-- Dataset entries follows --
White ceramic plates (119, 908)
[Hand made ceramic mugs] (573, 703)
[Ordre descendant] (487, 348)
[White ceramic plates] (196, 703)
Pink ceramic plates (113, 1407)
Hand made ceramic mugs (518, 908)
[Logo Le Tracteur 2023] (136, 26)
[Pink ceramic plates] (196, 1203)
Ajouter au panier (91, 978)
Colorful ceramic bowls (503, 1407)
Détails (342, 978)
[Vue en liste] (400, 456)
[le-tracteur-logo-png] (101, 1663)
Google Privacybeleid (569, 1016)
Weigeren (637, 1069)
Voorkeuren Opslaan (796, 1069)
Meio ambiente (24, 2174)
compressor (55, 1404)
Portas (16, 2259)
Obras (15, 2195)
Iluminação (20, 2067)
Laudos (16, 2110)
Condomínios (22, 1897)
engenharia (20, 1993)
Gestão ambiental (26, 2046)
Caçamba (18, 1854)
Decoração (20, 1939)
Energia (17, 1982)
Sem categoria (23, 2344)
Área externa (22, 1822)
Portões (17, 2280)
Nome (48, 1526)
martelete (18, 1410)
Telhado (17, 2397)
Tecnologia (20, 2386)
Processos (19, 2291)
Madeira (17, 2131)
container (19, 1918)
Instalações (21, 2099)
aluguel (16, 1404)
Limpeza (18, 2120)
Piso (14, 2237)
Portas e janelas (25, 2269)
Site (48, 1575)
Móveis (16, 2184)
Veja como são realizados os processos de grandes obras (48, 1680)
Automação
-- Dataset entries concluded --
Exercise instructions
The answer must restate all of the entries exactly.

Output
White ceramic plates (119, 908)
[Hand made ceramic mugs] (573, 703)
[Ordre descendant] (487, 348)
[White ceramic plates] (196, 703)
Pink ceramic plates (113, 1407)
Hand made ceramic mugs (518, 908)
[Logo Le Tracteur 2023] (136, 26)
[Pink ceramic plates] (196, 1203)
Ajouter au panier (91, 978)
Colorful ceramic bowls (503, 1407)
Détails (342, 978)
[Vue en liste] (400, 456)
[le-tracteur-logo-png] (101, 1663)
Google Privacybeleid (569, 1016)
Weigeren (637, 1069)
Voorkeuren Opslaan (796, 1069)
Meio ambiente (24, 2174)
compressor (55, 1404)
Portas (16, 2259)
Obras (15, 2195)
Iluminação (20, 2067)
Laudos (16, 2110)
Condomínios (22, 1897)
engenharia (20, 1993)
Gestão ambiental (26, 2046)
Caçamba (18, 1854)
Decoração (20, 1939)
Energia (17, 1982)
Sem categoria (23, 2344)
Área externa (22, 1822)
Portões (17, 2280)
Nome (48, 1526)
martelete (18, 1410)
Telhado (17, 2397)
Tecnologia (20, 2386)
Processos (19, 2291)
Madeira (17, 2131)
container (19, 1918)
Instalações (21, 2099)
aluguel (16, 1404)
Limpeza (18, 2120)
Piso (14, 2237)
Portas e janelas (25, 2269)
Site (48, 1575)
Móveis (16, 2184)
Veja como são realizados os processos de grandes obras (48, 1680)
Automação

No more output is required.